I recently had a bad day (or week) with some code that was particularly slow, but after spending all my time looking in the wrong place, a few hours of coding fixed the issue to absurd levels.
My Code
As a preface, I made a half-baked post about this recently, but this is going to be the nicer version with a new update.
My code is a raycaster, which is how you turn a 2D tile grid into a "3D" looking world. It's primitive, but that's because back when they were first implemented they had to be, they didn't have the computing power to churn out 3D frames at real time.
My code was casting rays until it hit a wall, for every pixel column, which is 1,280 times. Not bad so far.
I also need to draw the ceiling and the floor, which is every pixel on the screen, so 1,280 times 640, which is 819,200.

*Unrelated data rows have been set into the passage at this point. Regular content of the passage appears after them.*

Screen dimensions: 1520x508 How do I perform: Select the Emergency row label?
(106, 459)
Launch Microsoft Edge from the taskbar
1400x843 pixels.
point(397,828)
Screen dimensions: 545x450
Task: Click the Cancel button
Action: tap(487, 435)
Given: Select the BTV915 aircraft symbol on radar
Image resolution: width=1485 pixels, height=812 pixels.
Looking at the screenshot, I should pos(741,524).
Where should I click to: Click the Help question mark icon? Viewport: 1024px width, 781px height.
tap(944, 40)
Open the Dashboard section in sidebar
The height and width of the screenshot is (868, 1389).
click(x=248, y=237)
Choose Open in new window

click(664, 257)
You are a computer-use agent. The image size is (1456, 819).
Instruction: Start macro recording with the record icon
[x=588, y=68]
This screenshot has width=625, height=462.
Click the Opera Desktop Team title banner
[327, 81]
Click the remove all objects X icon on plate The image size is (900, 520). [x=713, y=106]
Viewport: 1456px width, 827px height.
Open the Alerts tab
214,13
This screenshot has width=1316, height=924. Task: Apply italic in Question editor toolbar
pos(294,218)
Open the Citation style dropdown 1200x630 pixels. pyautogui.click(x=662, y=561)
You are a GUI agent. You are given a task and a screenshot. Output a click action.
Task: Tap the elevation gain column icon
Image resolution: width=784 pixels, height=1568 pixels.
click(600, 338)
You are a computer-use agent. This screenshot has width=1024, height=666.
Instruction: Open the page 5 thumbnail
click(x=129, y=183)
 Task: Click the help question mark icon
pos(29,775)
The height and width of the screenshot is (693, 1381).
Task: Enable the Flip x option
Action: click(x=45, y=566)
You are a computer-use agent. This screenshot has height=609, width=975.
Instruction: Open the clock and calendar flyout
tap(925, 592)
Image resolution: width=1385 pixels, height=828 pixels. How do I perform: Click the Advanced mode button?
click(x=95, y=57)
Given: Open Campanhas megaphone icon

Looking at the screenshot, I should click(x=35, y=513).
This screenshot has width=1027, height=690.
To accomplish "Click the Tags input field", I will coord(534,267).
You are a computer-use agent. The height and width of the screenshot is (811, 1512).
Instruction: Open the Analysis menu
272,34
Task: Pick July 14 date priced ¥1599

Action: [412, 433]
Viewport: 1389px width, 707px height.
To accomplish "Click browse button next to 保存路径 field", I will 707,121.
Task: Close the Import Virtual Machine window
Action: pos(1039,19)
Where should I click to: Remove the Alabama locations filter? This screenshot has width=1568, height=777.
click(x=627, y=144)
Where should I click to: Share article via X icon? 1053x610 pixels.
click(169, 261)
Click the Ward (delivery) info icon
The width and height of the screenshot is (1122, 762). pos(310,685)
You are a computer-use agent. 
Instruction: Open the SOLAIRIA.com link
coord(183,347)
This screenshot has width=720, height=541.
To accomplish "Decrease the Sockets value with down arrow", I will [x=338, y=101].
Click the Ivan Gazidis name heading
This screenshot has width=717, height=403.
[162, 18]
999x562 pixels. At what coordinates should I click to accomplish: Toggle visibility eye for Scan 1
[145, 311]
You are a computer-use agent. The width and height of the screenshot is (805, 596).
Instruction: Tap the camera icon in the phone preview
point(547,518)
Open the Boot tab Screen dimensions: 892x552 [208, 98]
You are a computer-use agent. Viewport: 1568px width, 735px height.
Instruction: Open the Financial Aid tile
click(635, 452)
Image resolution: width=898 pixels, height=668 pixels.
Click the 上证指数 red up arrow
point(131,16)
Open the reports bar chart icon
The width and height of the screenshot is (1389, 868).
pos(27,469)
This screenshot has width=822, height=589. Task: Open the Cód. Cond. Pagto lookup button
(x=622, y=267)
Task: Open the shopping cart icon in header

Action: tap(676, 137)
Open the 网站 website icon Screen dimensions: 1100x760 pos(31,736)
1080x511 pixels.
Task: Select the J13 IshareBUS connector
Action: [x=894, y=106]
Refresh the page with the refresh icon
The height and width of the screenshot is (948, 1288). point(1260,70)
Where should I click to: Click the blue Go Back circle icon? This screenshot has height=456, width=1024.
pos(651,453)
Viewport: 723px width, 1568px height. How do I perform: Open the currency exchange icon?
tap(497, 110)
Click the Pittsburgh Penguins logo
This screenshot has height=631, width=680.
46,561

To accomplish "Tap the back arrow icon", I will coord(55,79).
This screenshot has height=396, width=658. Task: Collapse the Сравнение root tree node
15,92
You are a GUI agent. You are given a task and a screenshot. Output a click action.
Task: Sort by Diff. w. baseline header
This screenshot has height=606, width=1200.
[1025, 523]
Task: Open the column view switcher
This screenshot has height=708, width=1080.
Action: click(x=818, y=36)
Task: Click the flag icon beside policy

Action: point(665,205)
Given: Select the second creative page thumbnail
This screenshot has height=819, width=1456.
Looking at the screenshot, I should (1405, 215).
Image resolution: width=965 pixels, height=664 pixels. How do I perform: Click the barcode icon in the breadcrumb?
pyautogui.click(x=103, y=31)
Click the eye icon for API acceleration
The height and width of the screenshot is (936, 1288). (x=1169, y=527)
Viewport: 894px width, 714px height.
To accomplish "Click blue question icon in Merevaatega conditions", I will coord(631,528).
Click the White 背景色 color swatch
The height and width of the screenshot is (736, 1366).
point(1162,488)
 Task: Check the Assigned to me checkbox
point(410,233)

This is more of an issue as you could probably tell.
Blaming Something Else
Once I've calculated what the ceiling and floor should look like, I have myself a nice byte slice. These are just RGBA values, but my graphics library doesn't talk in that language, it needs triangles. So, it has to translate all those bytes into triangles, a taxing job.
Or So I Thought
This is when I decided to count how many times I was calling expensive functions, such as square root and trigonometric functions. If you want to see the results they are in this post.
In short, I was calling these functions millions of times per frame, which is obviously too many.
Cache
I figured I could pre-calculate most of these values before runtime, but how do you store them? Obviously you can't store all the possible inputs to cosine, no one has the memory for that, however we could convert the input to an integer so that we have 360 possible answers. This greatly saves on memory while also giving us that pre-calculation.
It Looks Bad
That's great and all for when you're really close to a wall, so it's using all 360 of those cached values, but what about when I'm looking at a wall far away? Well, one point of the wall would be using the same cosine value as another point a meter further along the wall, which is clearly wrong. I needed a way to increase the accuracy, while still maintaining low memory.
Times It By Ten
Let's say I hold my cosine values in this array.
cosMap := [360]float64{}
You can now imagine how I would easily be able to populate this array and retrieve items from it. So how do we increase its accuracy? Well, we times it by ten!
cosMap := [3600]float64{}
Now we have one decimal place of precision!
Here's how you would access this array.
func Cos(x float64) float64 {
return cosMap[int(x*10)]
}
Pretty simple right? And you could probably imagine how to populate the array.
It Looks Great!
Turns out 1 decimal place of precision is all you need to make your raycaster look fine. There was heavy artifacts when using integers, but now they're barely noticeable. Personally, at some point I would double the array size, but that's it, no more. Often we think we need all the precision that we can get, and yes, there are cases where we do, but in general, you can do with 1 or 2 decimal places.